ADS ADS - 1 month ago 6
Python Question

Groupby, editing groups and re-joining them efficiently in Pandas

In pandas, I have been looking for a general flow to group a dataframe by a certain column, perform non-trivial operations on the groups, and then reconstitute the groups again back into a big dataframe (by effectively stacking them on top of each other).

Imagine I have a DataFrame

df
:

+----+-------+---+---+---+
| | A | B | C | D |
+----+-------+---+---+---+
| 0 | Green | 1 | 4 | 5 |
| 1 | Red | 2 | 3 | 2 |
| 2 | Red | 1 | 4 | 3 |
| 3 | Green | 2 | 2 | 2 |
| 4 | Green | 1 | 1 | 1 |
| 5 | Blue | 2 | 1 | 5 |
| 6 | Red | 2 | 1 | 6 |
| 7 | Blue | 7 | 8 | 9 |
| 8 | Green | 7 | 6 | 5 |
| 9 | Red | 0 | 9 | 0 |
| 10 | Blue | 4 | 5 | 4 |
+----+-------+---+---+---+


I would like to groupby() column A and then perform an operation on each group. Typically this operation involves creating new rows by comparing the value in one row with the value in the row, for all rows, so I wouldn't say it could be done with a lambda function applied to the groups. Then, I want to put these groups back together into dataframe, effectively in the same format as above but with the inserted rows.

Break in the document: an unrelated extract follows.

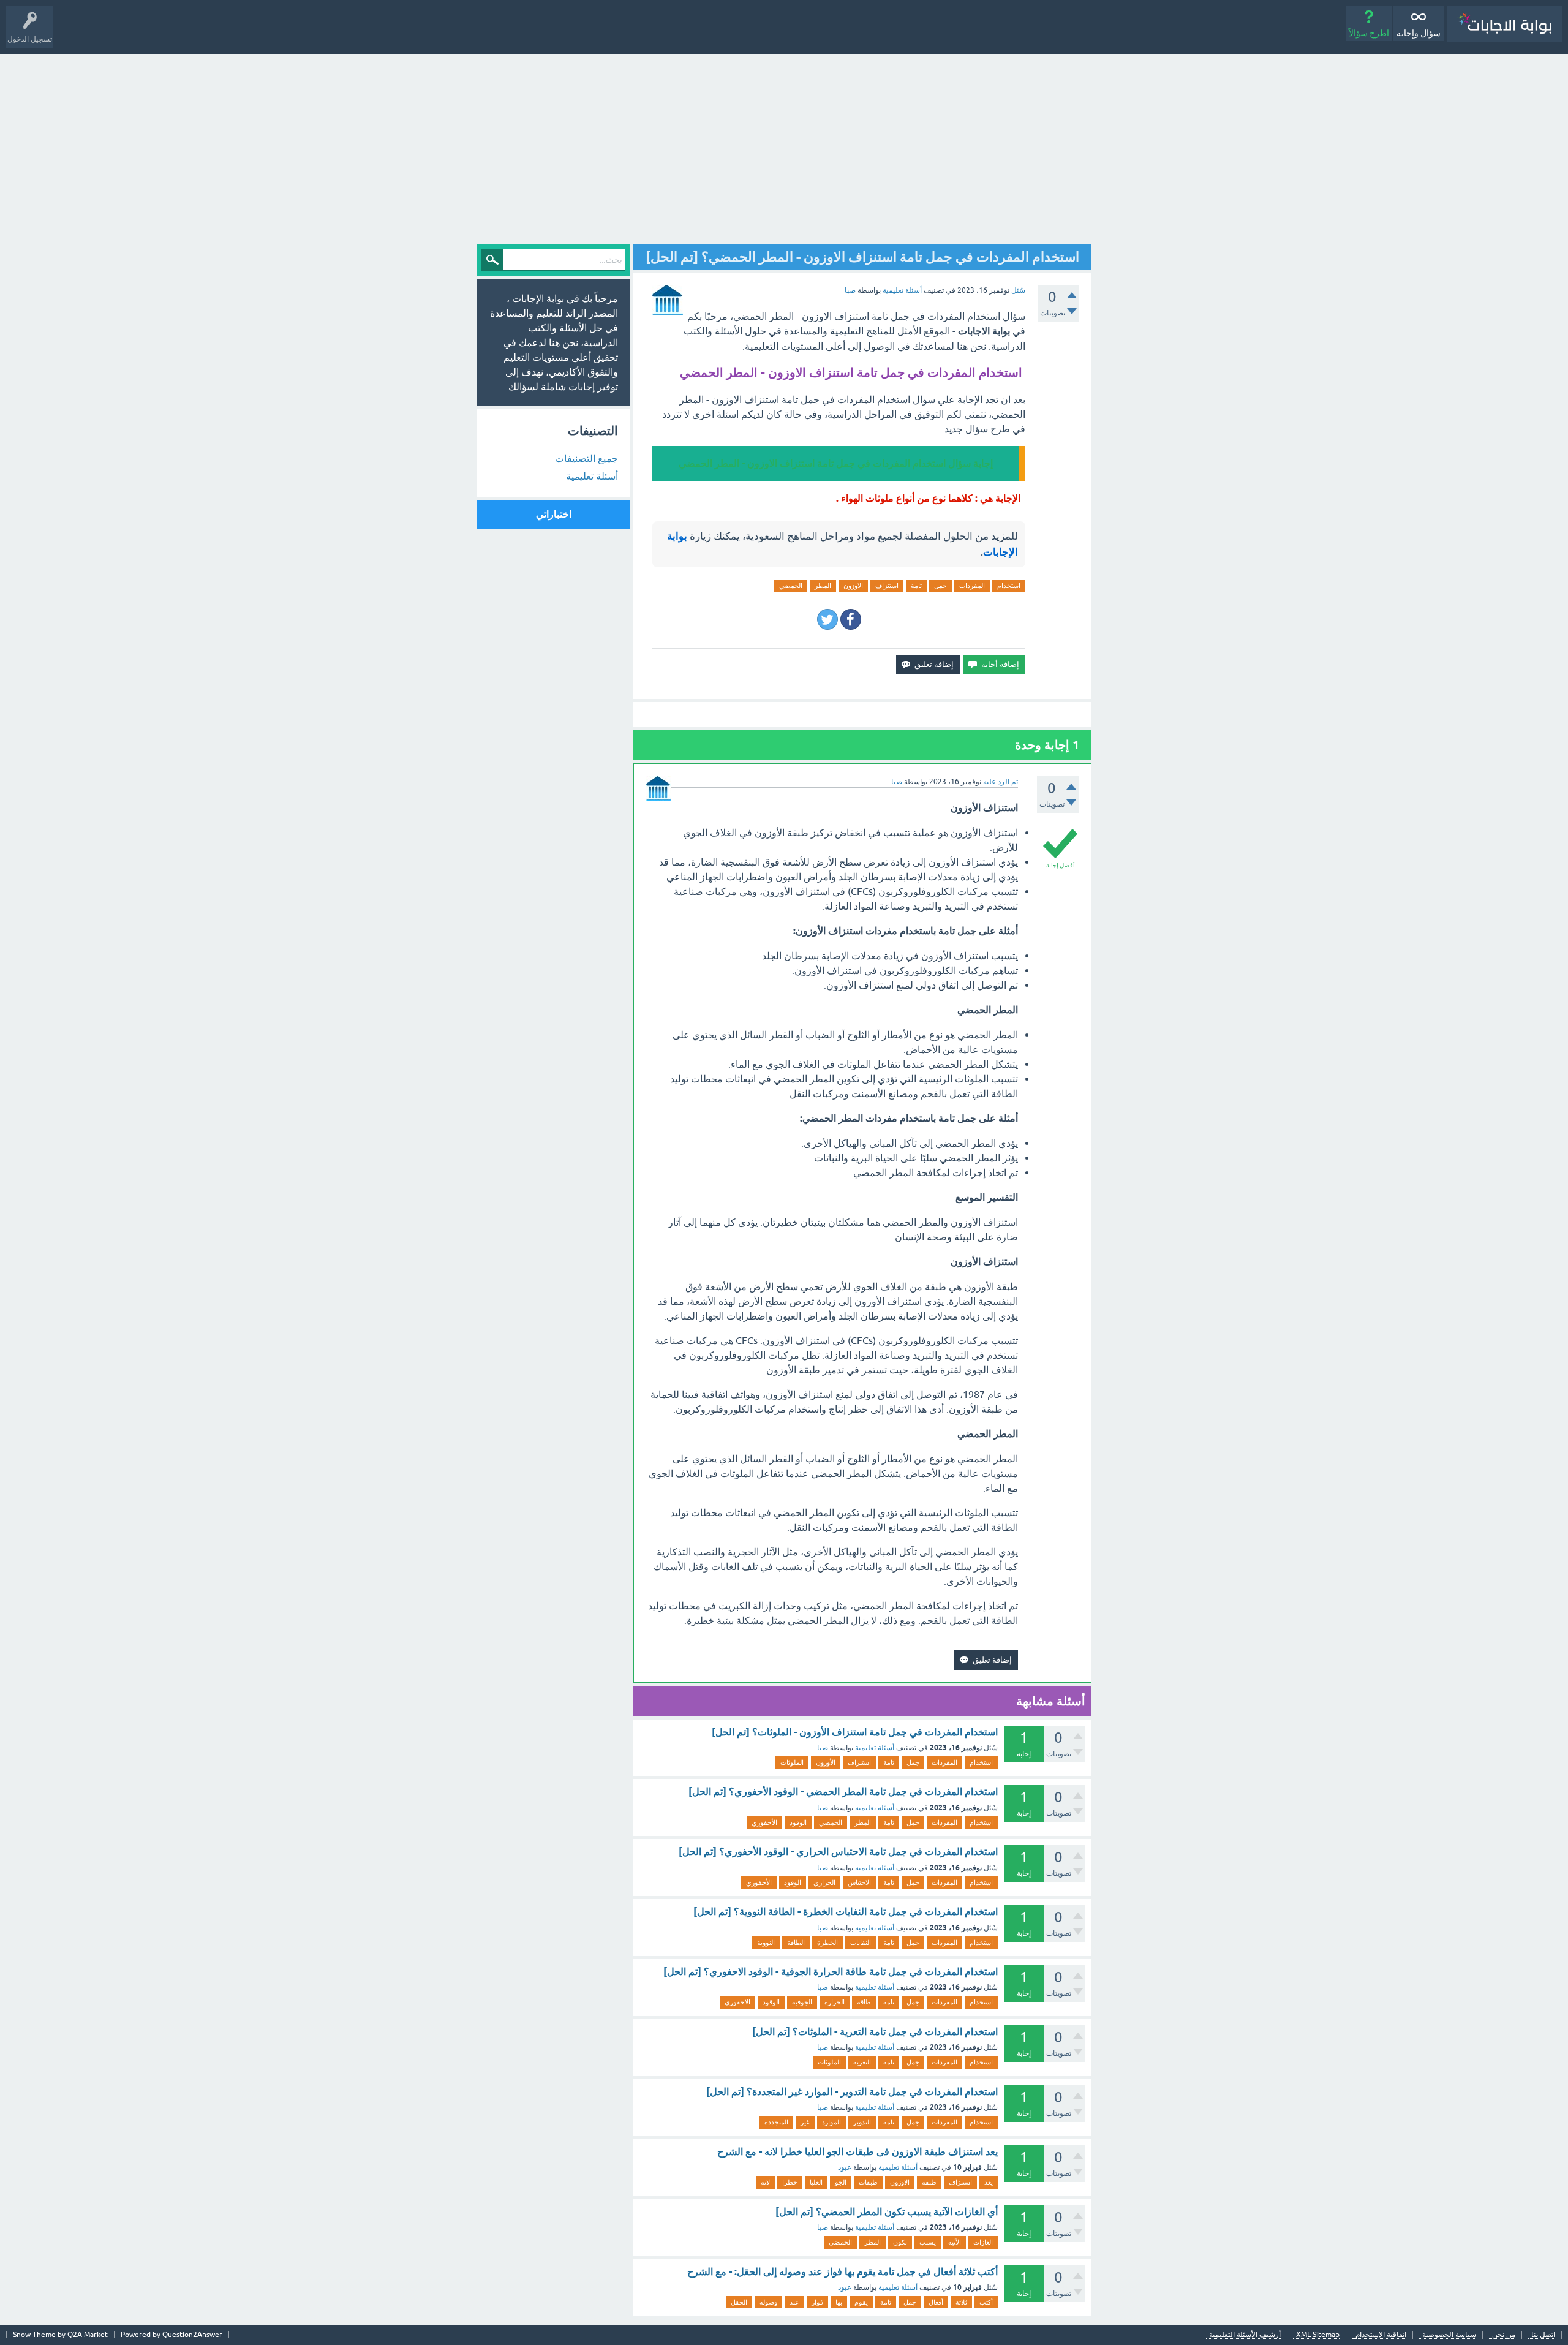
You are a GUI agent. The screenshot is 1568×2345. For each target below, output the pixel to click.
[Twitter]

My general approach so far has been to do it the "slow and stupid" way, i.e:

group_list = []

g = df.groupby("A")
for i, group in g:

###Perform some weird operation on group that can't really be reduced to a
#lambda function applied to each group.

group_list.append(group)

reconstituted = group_list[0]
for i in range(1,len(group_list)):
reconstituted = reconstituted.append(group_list[i], ignore_index=True)


Clearly this isn't particularly pandas-esque, so that is my question - what is a better way of operating on the groups themselves and then reconstituting them?

Answer Source

Without knowing about what your function does, if all you want to do is just join them back, you can use pd.concat:

df_new = pd.concat(group_list)

MVCE:

In [77]: df1
Out[77]: 
   0
0  a
1  b

In [78]: df2
Out[78]: 
   0
0  c
1  d

In [79]: pd.concat([df1, df2], ignore_index=True)
Out[79]: 
   0
0  a
1  b
0  c
1  d

However, I would urge you to consider a different technique which doesn't involve explicitly splitting the groups and working on them separately, that's very inefficient.